Estudos apontam um aumento na incidência e na gravidade desses distúrbios após a emergência sanitária global.
Para avaliar esse impacto, pesquisadores da Universidade de Harvard examinaram os registros mensais de 38 hospitais pediátricos nos EUA de pacientes com idades entre 12 e 17 anos em dois momentos: antes da pandemia (entre janeiro de 2018 e março de 2020) e, depois, de abril de 2020 a junho de 2022.
- Os números mostram que 27 meses antes da crise do coronavírus houve 2.793 visitas relacionadas a transtornos alimentares.
- Esse valor subiu para 5.217 no mesmo intervalo de tempo após o surgimento da covid-19, ou seja, um aumento de quase 87%.
- Esses pacientes procuram os serviços com quadros como desidratação intensa, grande perda de peso e até alterações no ritmo cardíaco.
- Mudanças bruscas na rotina, o isolamento social, o estresse da pandemia e até mesmo o acesso limitado a tratamentos agravaram distúrbios psicológicos, como ansiedade e depressão.
- Os pesquisadores também notaram o aumento de transtornos alimentares como compulsão, anorexia e bulimia.
“Os adolescentes ficaram mais restritos ao ambiente familiar, prejudicando a relação com os pares. Num primeiro momento isso melhorou a escolha de alimentos, mas o excesso de estímulos tecnológicos favoreceu um maior envolvimento com influenciadores digitais e o mundo virtual se tornou a grande referência”, observa a pediatra Alda Elizabeth Boehler Iglesias Azevedo, presidente do Departamento Científico de Adolescência da Sociedade Brasileira de Pediatria.
Para os jovens suscetíveis a transtornos, isso trouxe mais dificuldade em lidar com o corpo. O próprio isolamento afeta a construção da imagem corporal, pois esse processo também depende dos estímulos externos.
“A distorção dessa percepção, a grande insatisfação e a preocupação com o corpo geram atitudes e comportamentos negativos e destrutivos”, completa a pediatra.
Prevenção
Os transtornos alimentares afetam cerca de 9% das pessoas no mundo todo. A grande maioria das pessoas com essa doença é de mulheres com pico de início entre os 15 e 19 anos, segundo dados da ANAD (National Association of Anorexia Nervosa and Associated Disorders, que em tradução livre é Associação Nacional de Anorexia Nervosa e Distúrbios Associados).
- Fatores genéticos, ambientais e familiares estão entre as causas.
- Em 70% dos casos, há também outros distúrbios psiquiátricos, como bipolaridade, ansiedade e depressão.
“O pediatra é fundamental na prevenção e para auxiliar o paciente e sua família a implementar hábitos saudáveis de alimentação e atividade física e, é claro, desestimular dietas e uso de medicamentos para emagrecer”, diz a médica.
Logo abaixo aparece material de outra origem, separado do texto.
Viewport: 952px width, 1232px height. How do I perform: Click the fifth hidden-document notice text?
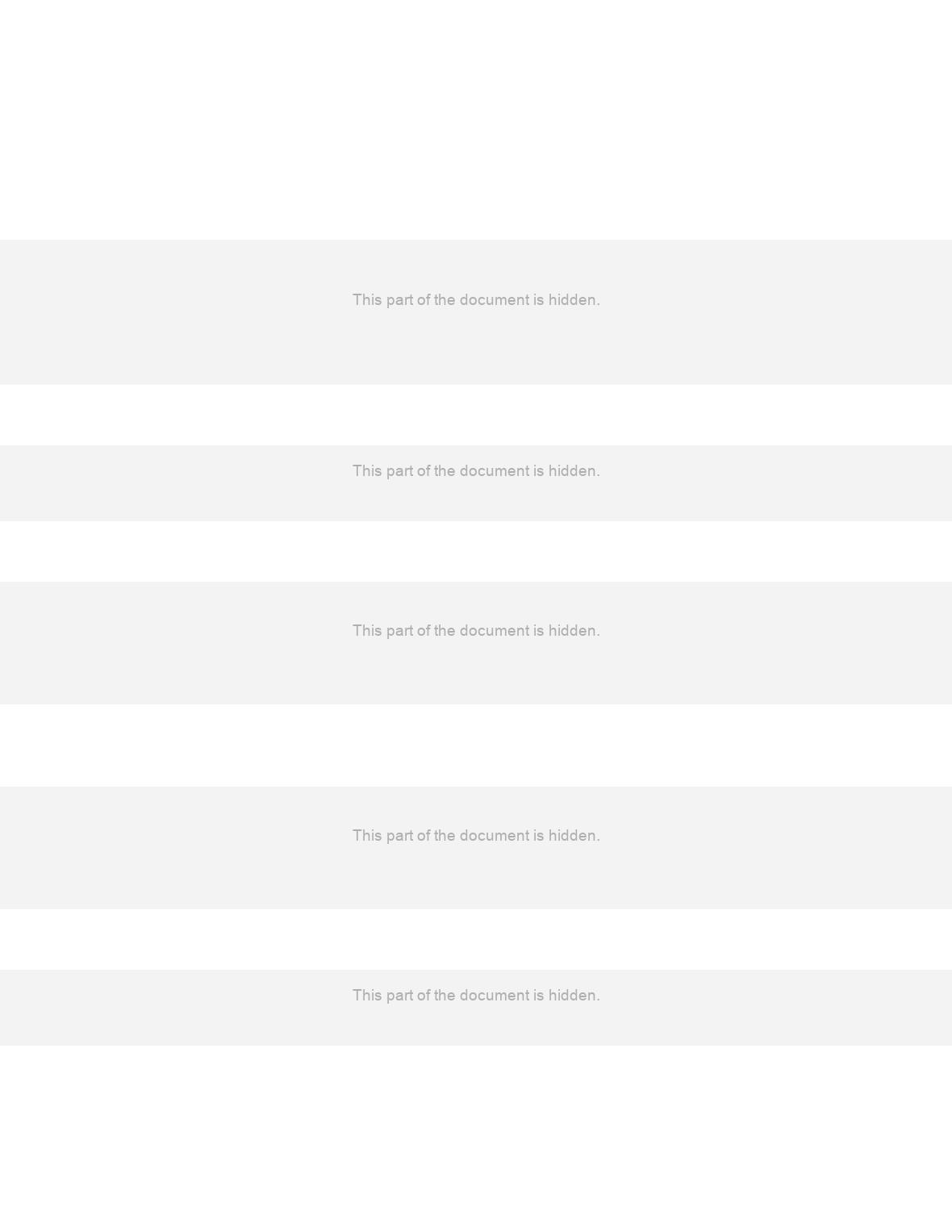click(x=476, y=996)
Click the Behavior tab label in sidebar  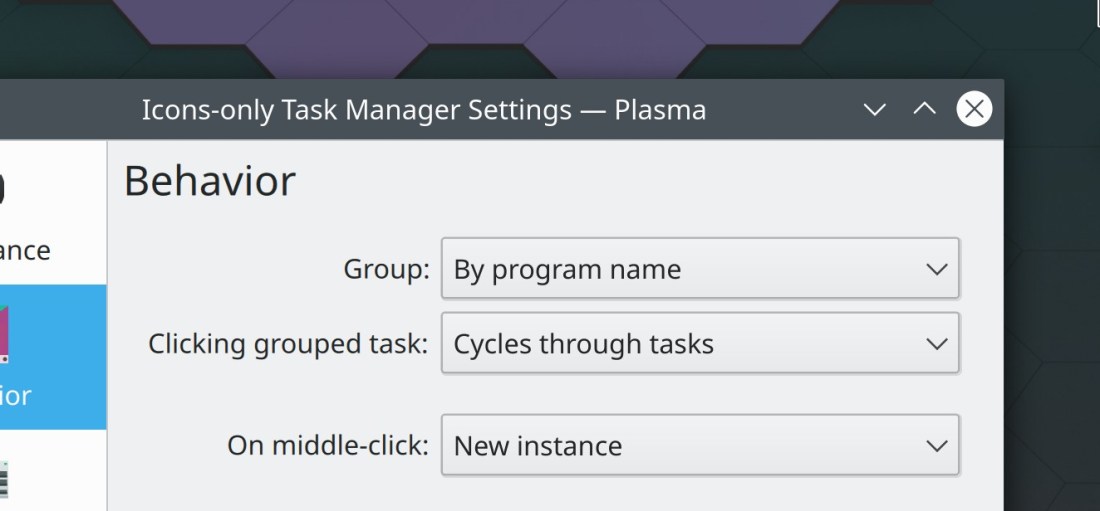point(16,395)
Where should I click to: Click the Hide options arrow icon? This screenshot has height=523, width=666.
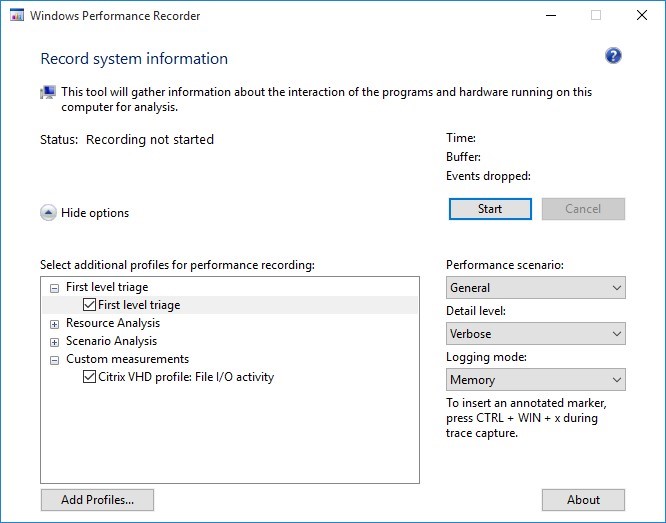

Azevedo observa que, apesar de ser mais comum entre as meninas, os transtornos alimentares também afetam meninos em diferentes faixas etárias, inclusive, naqueles que praticam esportes.
“Também é preciso aumentar a conscientização sobre relações problemáticas com alimentos ou exercícios em meninos, algo que vem sendo muito relatado em atletas dessa idade”, acrescenta.
As refeições em família e as conversas sobre a imagem corporal, prestando atenção ao que o adolescente fala sobre si mesmo, também são essenciais.
“O consumo de informações na internet sobre comportamento alimentar e imagem corporal deve ser cauteloso, pois é fonte de grande influência negativa”, diz a médica.
O diagnóstico precoce aumenta a chance de sucesso, além de ajudar a evitar que a doença cause maiores prejuízos à saúde física e emocional ou se instale a longo prazo. Nos adultos, o tratamento é mais difícil, com altos índices de morbidade e mortalidade.
Quando devo me preocupar?
Os sinais nem sempre são óbvios, mas vale ficar atento se:
- O adolescente tem uma alimentação bagunçada, com comportamentos problemáticos como fazer todo tipo de dieta, pular refeições, ou apresentar sentimentos de vergonha evitando comer em público.
- A pessoa passa a eliminar certos grupos de alimentos como laticínios, carnes, sobremesas.
- Faz uso de remédios como esteroides, pílulas dietéticas, laxantes.
- Pratica atividade física em excesso, sendo incapaz de tirar um dia de descanso.
- Nem sempre o transtorno está associado à magreza. Em alguns casos, o anoréxico pode ter medo intenso de engordar, mas não está excessivamente magro.
- Ainda assim, pode precisar hospitalização por desnutrição, batimentos cardíacos lentos demais ou pressão baixa.